===== Trecho fornecido =====
Na década de 1970 já era professor, dava aulas na Universidade de Brasília. Naquela época também assessorava os senadores do PMDB, o partido político da oposição consentida pelo regime militar. A oposição ‘possível’ pela ditadura.
É em 1974 que ele começa a ganhar projeção pública. Por meio de uma fábula famosa até hoje. O texto se chamava o Rei da Belinda. Bacha leva o leitor para uma ilha – entre o oriente e o ocidente – colonizada pelos belgas e com trabalhadores hindus (daí o nome).
Então à época, o rei havia sido informado que o PIB do local crescera 10%. Mas o rei, como um famoso ditador, sabia que a economia ia bem, mas o povo ia mal. Por isso, ele pede para o economista recalcular o PIB e o especialista opta para fazer o trabalho com base em uma amostra da renda de algumas pessoas do reino e não sob o ponto de vista da produção.
===== Material =====
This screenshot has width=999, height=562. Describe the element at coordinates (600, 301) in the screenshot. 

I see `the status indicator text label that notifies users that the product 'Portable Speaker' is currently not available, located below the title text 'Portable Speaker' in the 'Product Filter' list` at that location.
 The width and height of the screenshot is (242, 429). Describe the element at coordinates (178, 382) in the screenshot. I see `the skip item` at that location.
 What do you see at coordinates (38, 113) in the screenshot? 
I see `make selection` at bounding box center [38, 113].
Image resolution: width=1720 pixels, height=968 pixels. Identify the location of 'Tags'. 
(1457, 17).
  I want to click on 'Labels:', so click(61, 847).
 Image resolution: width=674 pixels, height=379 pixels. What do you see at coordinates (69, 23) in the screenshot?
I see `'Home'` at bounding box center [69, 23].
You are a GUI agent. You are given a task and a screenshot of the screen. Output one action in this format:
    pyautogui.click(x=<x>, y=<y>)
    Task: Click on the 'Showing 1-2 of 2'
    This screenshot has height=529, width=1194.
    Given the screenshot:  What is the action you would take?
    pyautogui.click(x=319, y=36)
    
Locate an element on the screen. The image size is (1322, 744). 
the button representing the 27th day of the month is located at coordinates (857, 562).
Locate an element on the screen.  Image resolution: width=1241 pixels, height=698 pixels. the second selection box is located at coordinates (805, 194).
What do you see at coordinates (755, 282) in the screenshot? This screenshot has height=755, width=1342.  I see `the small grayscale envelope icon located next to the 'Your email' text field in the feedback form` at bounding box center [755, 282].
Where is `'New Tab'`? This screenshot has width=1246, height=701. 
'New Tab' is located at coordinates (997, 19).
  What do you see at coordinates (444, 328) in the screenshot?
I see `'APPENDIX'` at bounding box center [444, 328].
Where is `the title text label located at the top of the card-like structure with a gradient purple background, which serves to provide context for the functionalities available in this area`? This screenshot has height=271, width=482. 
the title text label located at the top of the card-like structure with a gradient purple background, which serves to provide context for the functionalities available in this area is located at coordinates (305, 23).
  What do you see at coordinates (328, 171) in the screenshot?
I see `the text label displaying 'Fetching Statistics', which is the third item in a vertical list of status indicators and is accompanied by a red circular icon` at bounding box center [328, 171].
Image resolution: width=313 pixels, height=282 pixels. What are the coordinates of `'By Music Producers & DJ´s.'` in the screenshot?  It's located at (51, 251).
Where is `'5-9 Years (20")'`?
=====
**Tarefas a realizar**
a – Cite do trecho sobre Bacha tudo o que vai de "Na década de" até "oposição ‘possível’ pela ditadura.".
b – Responda a estas perguntas com base no trecho sobre Bacha:
(i) Em que universidade ele dava aulas na década de 1970?
(ii) Em que ano ele começa a ganhar projeção pública?
(iii) Segundo a informação dada ao rei, quanto havia crescido o PIB do local?
c – Prossiga com o trecho sobre Bacha a partir do ponto em que ele termina.

**Respostas às tarefas**
a –
Na década de 1970 já era professor, dava aulas na Universidade de Brasília. Naquela época também assessorava os senadores do PMDB, o partido político da oposição consentida pelo regime militar. A oposição ‘possível’ pela ditadura.

b –
(i) Na Universidade de Brasília.
(ii) Em 1974.
(iii) 10%.

c –
O economista então nota que entre os representantes da mostra apenas um era rico. Era o Antônio, ministro da Fazenda do reino. Os demais, como o Fernando, o Celso e a Conceição eram pobres. Descobre ainda, o visitante, que o PIB crescia em acordo com a bonança monetária de Antônio. O rei então demite o ministro e fábula se encerra concluindo que já não se fazem reis como antigamente.
Antônio não era somente Antônio. Era Antônio Delfim Netto, o poderoso ministro econômico dos militares. Fernando era Fernando Henrique Cardoso.
Conclusão: o semanário Opinião publicou o artigo, a ditadura não gostou, mas não fez nada. De acordo com Bacha porque ele era o primeiro PhD de Economia do país.
Então a vida andou e a academia encontrou a realidade.
Bacha assessorou Mário Covas na campanha presidencial de 1989, em que Fernando Collor de Mello se tornou presidente. Mas antes do Caçador de Marajás chegar à Brasília, Bacha se embrenhou no Plano Cruzado – uma das muitas tentativas fracassadas de domar a inflação.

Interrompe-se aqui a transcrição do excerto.